Phase Stability of Superfluid $^{3}\mathrm{He}$ in Anisotropic Aerogel

TL;DR

This paper investigates how anisotropic disorder in silica aerogel influences the phase stability and orientation of superfluid helium-3's A and B phases, using a temperature-dependent anisotropic Ginzburg-Landau model.

Contribution

It introduces a model explaining the spontaneous reorientation of order parameter degrees of freedom in superfluid helium-3 within anisotropic aerogel.

Findings

Reorientation occurs at a field-independent transition temperature Tx.

The anisotropic Ginzburg-Landau model accounts for the observed phase behavior.

Anisotropic disorder influences the stability and orientation of superfluid phases.

Abstract

The A and B phases of superfluid 3 He have vector degrees of freedom that reflect their characteristic broken symmetries, respectively chiral and spin-orbit rotation axes.
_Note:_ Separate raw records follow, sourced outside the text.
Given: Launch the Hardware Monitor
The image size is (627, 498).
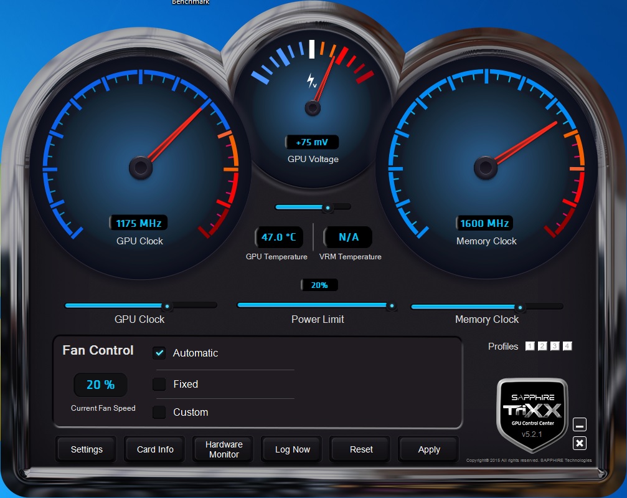Looking at the screenshot, I should [224, 449].
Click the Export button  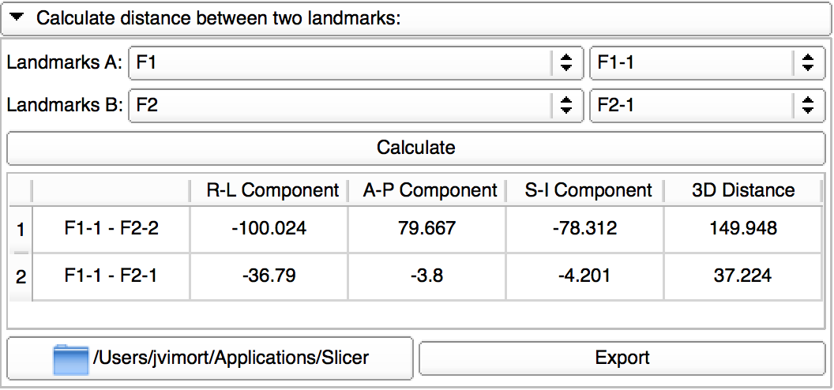(622, 358)
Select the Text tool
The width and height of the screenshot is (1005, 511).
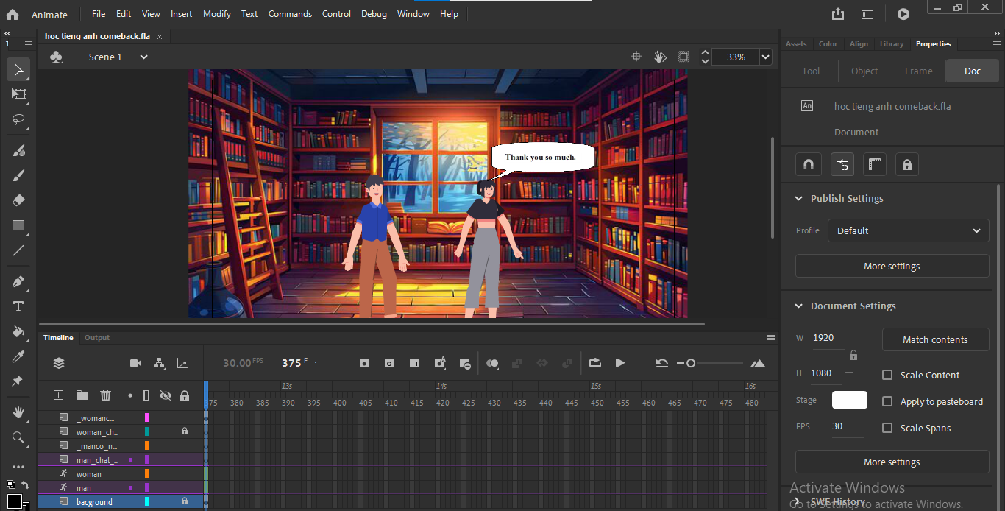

Anisotropic disorder in the superfluid, imbibed in uniformly strained silica aerogel, orients these degrees of freedom, thereby affecting phase stability. These degrees of freedom have been found to spontaneously reorient at a field-independent transition temperature Tx , that can be accounted for with a temperature dependent anisotropic Ginzburg-Landau model.